» Exercise objective:
Every entry should be reproduced word for word.

Stored data
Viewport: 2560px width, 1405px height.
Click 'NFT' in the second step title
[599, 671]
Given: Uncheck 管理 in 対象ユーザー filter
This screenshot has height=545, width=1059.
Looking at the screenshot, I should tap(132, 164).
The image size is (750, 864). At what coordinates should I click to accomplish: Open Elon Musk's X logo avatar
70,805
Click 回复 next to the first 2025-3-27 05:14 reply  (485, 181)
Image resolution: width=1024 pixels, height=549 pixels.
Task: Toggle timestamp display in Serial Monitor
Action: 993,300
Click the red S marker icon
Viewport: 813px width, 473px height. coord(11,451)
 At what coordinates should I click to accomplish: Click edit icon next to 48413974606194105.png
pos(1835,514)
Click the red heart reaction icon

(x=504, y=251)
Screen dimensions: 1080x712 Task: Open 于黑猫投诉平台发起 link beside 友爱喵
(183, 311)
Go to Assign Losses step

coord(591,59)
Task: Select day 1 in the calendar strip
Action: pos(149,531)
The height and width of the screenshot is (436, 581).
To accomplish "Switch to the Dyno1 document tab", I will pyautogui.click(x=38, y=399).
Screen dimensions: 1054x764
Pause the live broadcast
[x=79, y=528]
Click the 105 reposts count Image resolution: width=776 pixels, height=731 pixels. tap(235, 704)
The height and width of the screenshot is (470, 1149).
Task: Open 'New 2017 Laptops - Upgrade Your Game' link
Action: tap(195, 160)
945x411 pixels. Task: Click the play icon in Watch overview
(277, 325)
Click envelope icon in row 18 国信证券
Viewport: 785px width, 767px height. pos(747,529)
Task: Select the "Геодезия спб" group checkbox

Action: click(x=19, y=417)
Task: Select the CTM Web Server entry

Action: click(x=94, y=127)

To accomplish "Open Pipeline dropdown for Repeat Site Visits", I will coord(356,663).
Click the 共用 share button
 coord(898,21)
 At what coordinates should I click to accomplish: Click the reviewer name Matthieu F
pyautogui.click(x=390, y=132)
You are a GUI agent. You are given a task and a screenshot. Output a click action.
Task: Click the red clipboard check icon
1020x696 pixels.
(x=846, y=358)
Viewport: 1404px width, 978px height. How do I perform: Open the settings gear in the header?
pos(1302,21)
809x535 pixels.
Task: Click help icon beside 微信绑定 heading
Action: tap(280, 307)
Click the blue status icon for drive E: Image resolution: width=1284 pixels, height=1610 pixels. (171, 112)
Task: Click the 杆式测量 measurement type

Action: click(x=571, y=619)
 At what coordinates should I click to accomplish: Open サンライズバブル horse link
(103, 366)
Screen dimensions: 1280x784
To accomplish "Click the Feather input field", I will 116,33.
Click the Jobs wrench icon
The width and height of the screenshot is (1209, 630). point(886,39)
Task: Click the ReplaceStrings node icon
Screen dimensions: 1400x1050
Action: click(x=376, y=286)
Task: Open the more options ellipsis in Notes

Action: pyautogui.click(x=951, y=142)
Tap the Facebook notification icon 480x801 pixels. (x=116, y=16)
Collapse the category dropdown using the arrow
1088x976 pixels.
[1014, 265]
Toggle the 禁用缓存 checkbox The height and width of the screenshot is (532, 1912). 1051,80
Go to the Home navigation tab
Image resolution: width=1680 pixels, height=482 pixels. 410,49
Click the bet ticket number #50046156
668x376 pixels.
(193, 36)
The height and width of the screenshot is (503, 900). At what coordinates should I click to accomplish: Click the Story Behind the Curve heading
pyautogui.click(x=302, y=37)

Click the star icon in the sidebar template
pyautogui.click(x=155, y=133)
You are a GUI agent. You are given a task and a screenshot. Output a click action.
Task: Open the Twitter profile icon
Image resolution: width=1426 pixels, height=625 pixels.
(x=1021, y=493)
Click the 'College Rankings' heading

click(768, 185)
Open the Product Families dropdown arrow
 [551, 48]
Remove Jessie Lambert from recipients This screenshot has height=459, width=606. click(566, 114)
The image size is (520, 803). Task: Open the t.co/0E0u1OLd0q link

» Solution:
Viewport: 2560px width, 1405px height.
Click 'NFT' in the second step title
[599, 671]
Given: Uncheck 管理 in 対象ユーザー filter
This screenshot has height=545, width=1059.
Looking at the screenshot, I should tap(132, 164).
The image size is (750, 864). At what coordinates should I click to accomplish: Open Elon Musk's X logo avatar
70,805
Click 回复 next to the first 2025-3-27 05:14 reply  (485, 181)
Image resolution: width=1024 pixels, height=549 pixels.
Task: Toggle timestamp display in Serial Monitor
Action: 993,300
Click the red S marker icon
Viewport: 813px width, 473px height. coord(11,451)
 At what coordinates should I click to accomplish: Click edit icon next to 48413974606194105.png
pos(1835,514)
Click the red heart reaction icon

(x=504, y=251)
Screen dimensions: 1080x712 Task: Open 于黑猫投诉平台发起 link beside 友爱喵
(183, 311)
Go to Assign Losses step

coord(591,59)
Task: Select day 1 in the calendar strip
Action: pos(149,531)
The height and width of the screenshot is (436, 581).
To accomplish "Switch to the Dyno1 document tab", I will pyautogui.click(x=38, y=399).
Screen dimensions: 1054x764
Pause the live broadcast
[x=79, y=528]
Click the 105 reposts count Image resolution: width=776 pixels, height=731 pixels. tap(235, 704)
The height and width of the screenshot is (470, 1149).
Task: Open 'New 2017 Laptops - Upgrade Your Game' link
Action: tap(195, 160)
945x411 pixels. Task: Click the play icon in Watch overview
(277, 325)
Click envelope icon in row 18 国信证券
Viewport: 785px width, 767px height. pos(747,529)
Task: Select the "Геодезия спб" group checkbox

Action: click(x=19, y=417)
Task: Select the CTM Web Server entry

Action: click(x=94, y=127)

To accomplish "Open Pipeline dropdown for Repeat Site Visits", I will coord(356,663).
Click the 共用 share button
 coord(898,21)
 At what coordinates should I click to accomplish: Click the reviewer name Matthieu F
pyautogui.click(x=390, y=132)
You are a GUI agent. You are given a task and a screenshot. Output a click action.
Task: Click the red clipboard check icon
1020x696 pixels.
(x=846, y=358)
Viewport: 1404px width, 978px height. How do I perform: Open the settings gear in the header?
pos(1302,21)
809x535 pixels.
Task: Click help icon beside 微信绑定 heading
Action: tap(280, 307)
Click the blue status icon for drive E: Image resolution: width=1284 pixels, height=1610 pixels. (171, 112)
Task: Click the 杆式测量 measurement type

Action: click(x=571, y=619)
 At what coordinates should I click to accomplish: Open サンライズバブル horse link
(103, 366)
Screen dimensions: 1280x784
To accomplish "Click the Feather input field", I will 116,33.
Click the Jobs wrench icon
The width and height of the screenshot is (1209, 630). point(886,39)
Task: Click the ReplaceStrings node icon
Screen dimensions: 1400x1050
Action: click(x=376, y=286)
Task: Open the more options ellipsis in Notes

Action: pyautogui.click(x=951, y=142)
Tap the Facebook notification icon 480x801 pixels. (x=116, y=16)
Collapse the category dropdown using the arrow
1088x976 pixels.
[1014, 265]
Toggle the 禁用缓存 checkbox The height and width of the screenshot is (532, 1912). 1051,80
Go to the Home navigation tab
Image resolution: width=1680 pixels, height=482 pixels. 410,49
Click the bet ticket number #50046156
668x376 pixels.
(193, 36)
The height and width of the screenshot is (503, 900). At what coordinates should I click to accomplish: Click the Story Behind the Curve heading
pyautogui.click(x=302, y=37)

Click the star icon in the sidebar template
pyautogui.click(x=155, y=133)
You are a GUI agent. You are given a task and a screenshot. Output a click action.
Task: Open the Twitter profile icon
Image resolution: width=1426 pixels, height=625 pixels.
(x=1021, y=493)
Click the 'College Rankings' heading

click(768, 185)
Open the Product Families dropdown arrow
 [551, 48]
Remove Jessie Lambert from recipients This screenshot has height=459, width=606. click(566, 114)
The image size is (520, 803). Task: Open the t.co/0E0u1OLd0q link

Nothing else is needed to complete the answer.